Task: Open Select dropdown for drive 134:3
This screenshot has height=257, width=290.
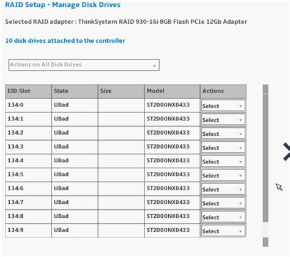Action: pyautogui.click(x=223, y=147)
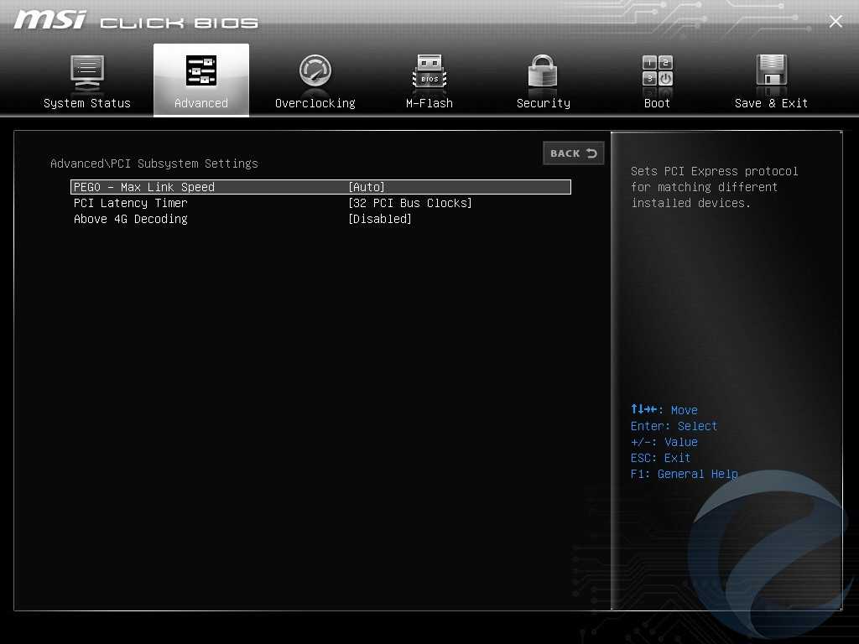Close the BIOS with the X icon
This screenshot has height=644, width=859.
(836, 22)
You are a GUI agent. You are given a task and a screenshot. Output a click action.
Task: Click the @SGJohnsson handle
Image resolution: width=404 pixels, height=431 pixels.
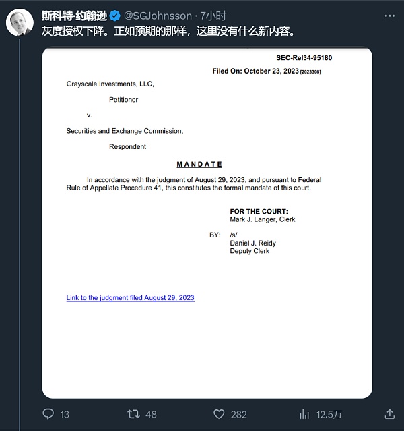[x=158, y=16]
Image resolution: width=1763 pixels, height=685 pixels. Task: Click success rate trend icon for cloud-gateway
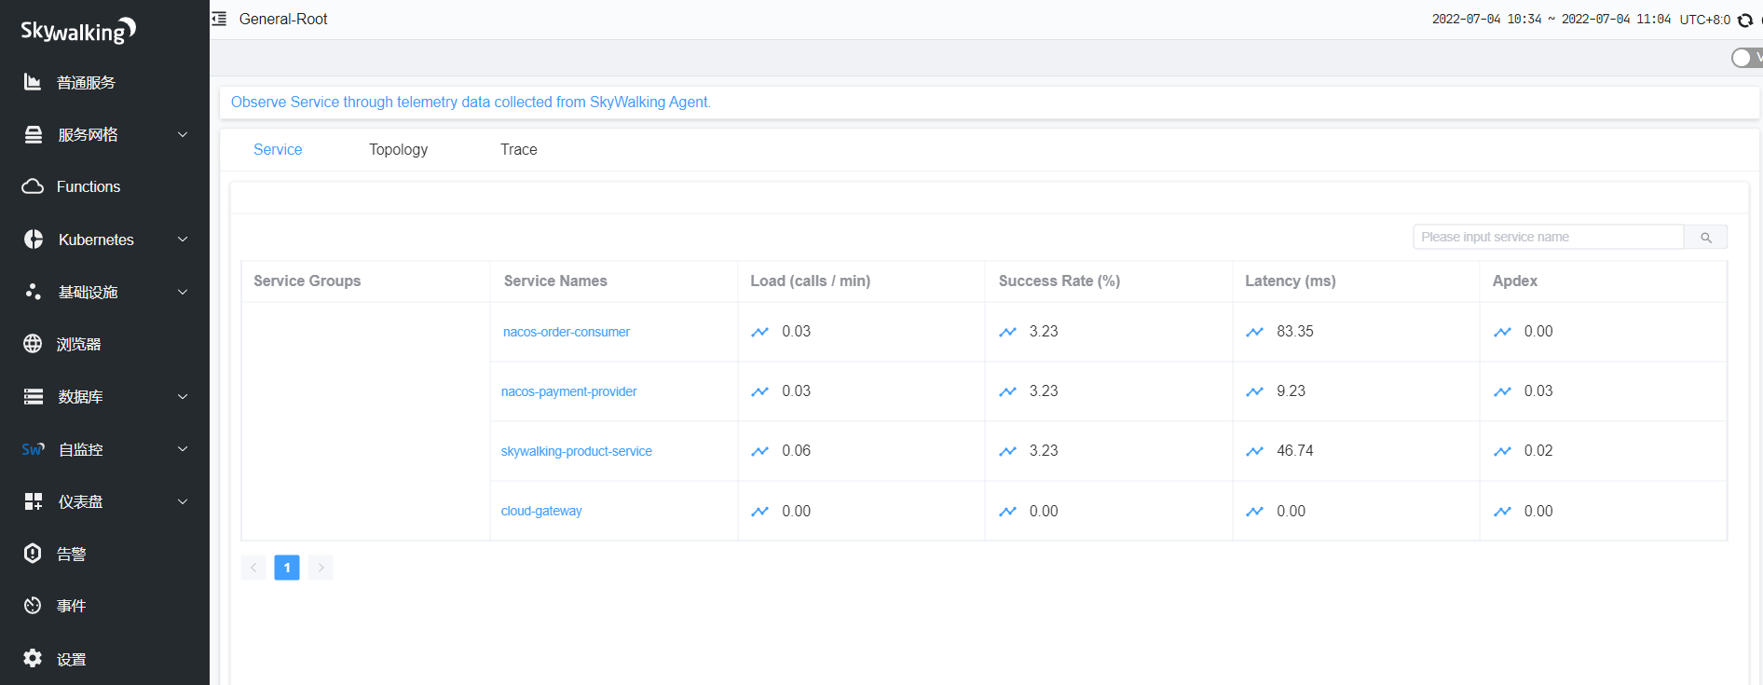tap(1007, 512)
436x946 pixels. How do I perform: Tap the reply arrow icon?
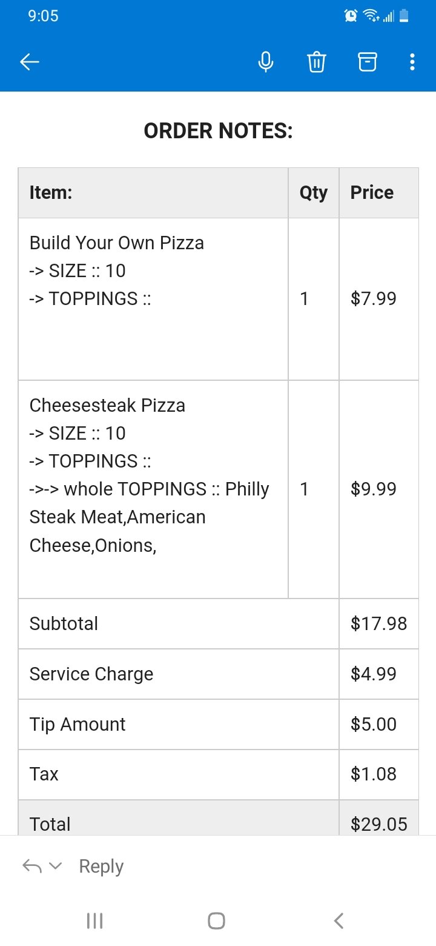tap(31, 866)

- - -

» Exercise
Leave the pictures aside and give every entry above again word for word.

» The answer
Task: Open Select dropdown for drive 134:3
This screenshot has height=257, width=290.
Action: pyautogui.click(x=223, y=147)
Close the BIOS with the X icon
This screenshot has height=644, width=859.
(836, 22)
You are a GUI agent. You are given a task and a screenshot. Output a click action.
Task: Click the @SGJohnsson handle
Image resolution: width=404 pixels, height=431 pixels.
[x=158, y=16]
Image resolution: width=1763 pixels, height=685 pixels. Task: Click success rate trend icon for cloud-gateway
tap(1007, 512)
436x946 pixels. How do I perform: Tap the reply arrow icon?
tap(31, 866)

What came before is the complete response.